Cyclone Amphan has pummelled India and Bangladesh and continues to leave a trail of mass destruction and chaos as the two countries attempt to recover. As of May 23rd, at least 106 deaths were confirmed. As per disaster management officials, 80 are from the Indian states of West Bengal and Odisha, the remaining 26 are from Bangladesh. In addition to these fatalities, the cyclone has left an estimated $13 billion in damage to infrastructure and crops. Officials cite the collapse of buildings, electrocution, and falling trees as the primary reasons for the deaths. The United Nation’s Children’s Fund (UNICEF) has declared the cyclone coupled with COVID-19, will place over 19 million children at imminent risk.
According to West Bengal’s Chief Minister Mamata Banarjee, the impact of the cyclone is far worse than COVID-19. India and Bangladesh are currently under lockdown, and evacuated people are in no position to abide by social-distancing regulations. Many fear those seeking refuge in packed shelters will further intensify the risk of COVID-19 infections. This week alone, India has over 100,000 confirmed cases and Bangladesh has 32,000. Several shelters have already taken precautionary measures and are only being used at half-capacity due to social distancing regulations. While Bangladesh currently has 4,000 cyclone shelters, locals report schools and religious sites being cleared out in order to accomodate the masses.

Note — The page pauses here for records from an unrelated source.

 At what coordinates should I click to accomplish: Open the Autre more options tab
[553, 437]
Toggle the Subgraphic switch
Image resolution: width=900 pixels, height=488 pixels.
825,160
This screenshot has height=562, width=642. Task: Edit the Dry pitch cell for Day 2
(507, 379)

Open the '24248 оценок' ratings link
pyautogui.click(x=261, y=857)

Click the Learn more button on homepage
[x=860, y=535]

“Bangladesh has a history of being hit by cyclones, but Amphan ranks among the most powerful,” said Mostak Hussain, the humanitarian director of Save the Children in Bangladesh. Amphan is reportedly the only second “super cycle” recorded in the Bay of Bengal. Days prior to the cyclone, meteorologists estimated the storm to be one of the deadliest in decades. The countries’ news channels document the horrific aftermath of the storm, documenting electrical wires and lamp-posts short-circuiting, bulldozed houses, uprooted trees, and winds so strong that reporters struggled to remain on air.
As both countries embark on their post-cyclone clean up, many ponder about the Rohingya refugee camps in Bangladesh, of which one million refugees are currently at risk. The Rohingya have taken refuge in Bangladesh since 2017 in order to flee from violence and persecution in neighbouring Myanmar. Residents of the camp have resorted to stockpiling food and wrapping government documents in plastic as cautionary measures. The population had also reported several cases of COVID-19 in prior weeks. As of late, the refugee camps have no evacuation shelters to flee to.

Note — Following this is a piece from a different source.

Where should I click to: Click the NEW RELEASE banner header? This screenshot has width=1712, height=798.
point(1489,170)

Indian Prime Minister Narenda Modi announced $132 million in government aid and has pledged to rebuild regions damaged by the cyclone. In addition, the European Union has also pledged to donate 1.6 million euros to India and Bangladesh.

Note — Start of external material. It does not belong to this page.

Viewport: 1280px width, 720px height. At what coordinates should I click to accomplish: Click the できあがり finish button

The death toll was significantly lower than previous cyclones, attributed to timely projections and prompt evacuations. However, coastal regions bore significant damage, ravaging villages and shrimp farms vital to Bangladesh’s economy.
Scientists have long warned of more powerful storms to ravage parts of the earth as a byproduct of climate change and rising temperatures. Bangladeshi scientist Saleemul Haq has noted that as the two countries proceed with their recovery stage, the rebuilding effort must combine disaster risk reduction, enhanced public health infrastructure, and adaptation to climate change. Through the use of these tactics, it is likely the global community’s ability to cope with super cyclones and pandemics that are now more prone to develop under a climate changed world.